On the afternoon of Friday, the third day of July, 1778,
THE BATTLE OF WYOMING,

In which a small band of patriot-Americans,

chiefly the undisciplined, the youthful, and the aged, spared by inefficiency from the distant ranks of the republic, led by Col. Zebulon Butler and Col. Nathan Denison, with a courage that deserved success,

boldly met and bravely fought

a combined British, Tory, and Indian force,
of thrice their number.

Numerical superiority alone gave success to the invader,
and wide-spread havoc, desolation, and ruin

marked his savage and bloody footsteps through the valley.
THIS MONUMENT,

commemorative of these events,

and of the actors in them,

has been erected

over the bones of the slain,

By their descendants, and others who gratefully appreciated
the services and sacrifices of their patriot-ancestors."

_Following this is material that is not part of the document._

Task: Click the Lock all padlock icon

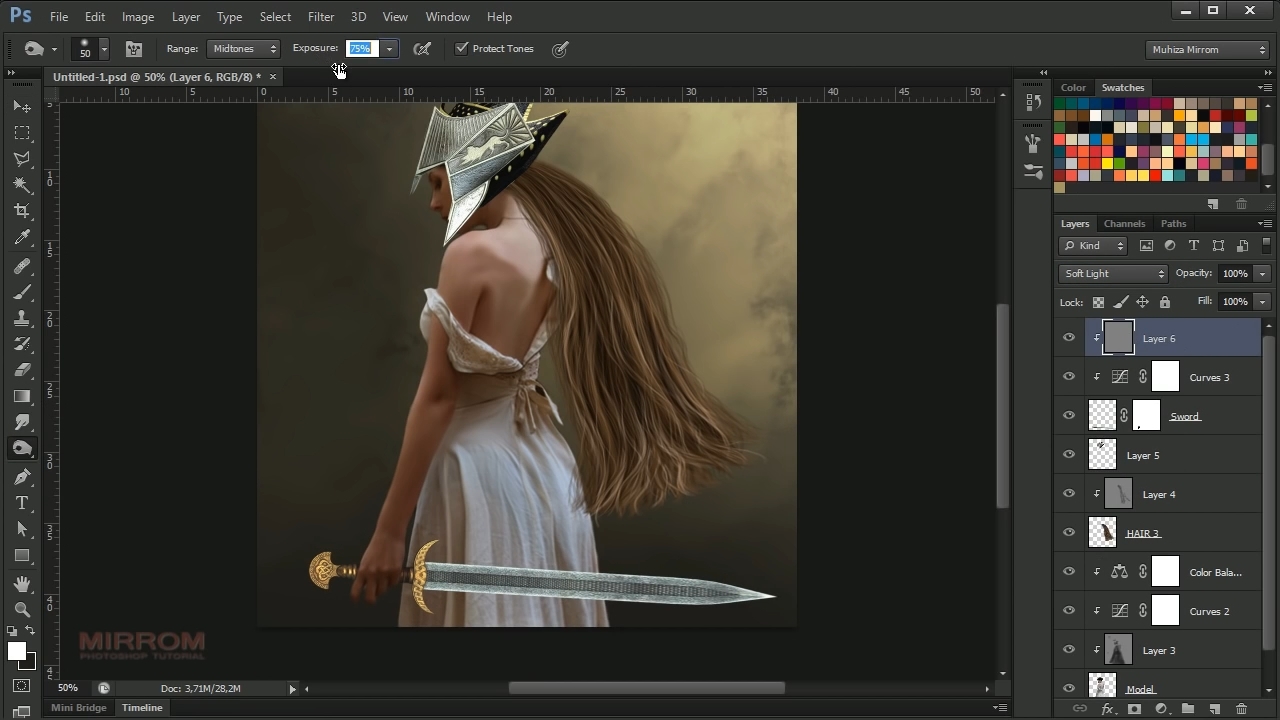Action: click(x=1164, y=302)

It has not been attempted in this compilation of the Romance of the History of Wyoming to include an account of each of the invasions or irruptions that were made upon the early settlers of the valley, or to furnish the details of adventure and suffering and death, in all the horrible and atrocious forms that savage cruelty and vindictiveness could inflict; but merely to indicate a few of the events which have made the valley a shrine

to which history and poetry have dedicated some of their noblest efforts.

The trouble between the conflicting claimants for jurisdiction, after various attempts to fight them out, was arranged by compromises and agreements. The last of the engagements in this war between the Yankees and the Pennymites, in which lives were lost, took place on the 18th of October, 1784. It was long before the settlers were secured in the quiet possession of their lands. But as time passed, wiser counsels prevailed. A compromise was entered upon, in virtue of which the original settlers were secured the possession of their homes, and the long feud was finally healed.

Half a century of peace and prosperity has almost effaced the memory of the troublous years that succeeded, as it will require another half century to efface the memory of the bitter contest from which the country has recently so successfully emerged.

Things have moved along quietly in the valley for years; the development of her mineral wealth has brought in crowding ranks from every people and tongue and kindred; but while she has increased in wealth and material prosperity, the romance of her history closed with the century. The shaft and the big tunnel and the drifts have taken the place of stockade and forts and redoubts; the puffing of the steamengines and the locomotives, as they go whirling through

the valley, give out sounds other than the war-whoop of the savage and the mingled shouts and screams which followed it, and the light from her mountain sides is not that of the cannon or the wide-spread conflagration. Peace is written on her walls and prosperity in all her palaces. One sad episode will close the Romance of the History of Wyoming, viz.:

THE STORY OF FRANCES SLOCUM.

[From Stone's "History of Wyoming." New York, 1841.]

The Slocum family of Wyoming were distinguished for their sufferings during the war of the Revolution, and have been recently brought more conspicuously before the public in connection with the life of a longlost, but recently discovered sister; the story of the family opens with tragedy, and ends with romance without fiction.

Mr. Slocum, the father of the subject of the present narrative, was a non-combatant, being a member of the Society of Friends. Feeling himself, therefore, safe from the hostility even of the savages, he did not join the survivors of the massacre in their flight, but remained quietly in his farm-his house remaining in close proximity to the village of Wilkes-Barre.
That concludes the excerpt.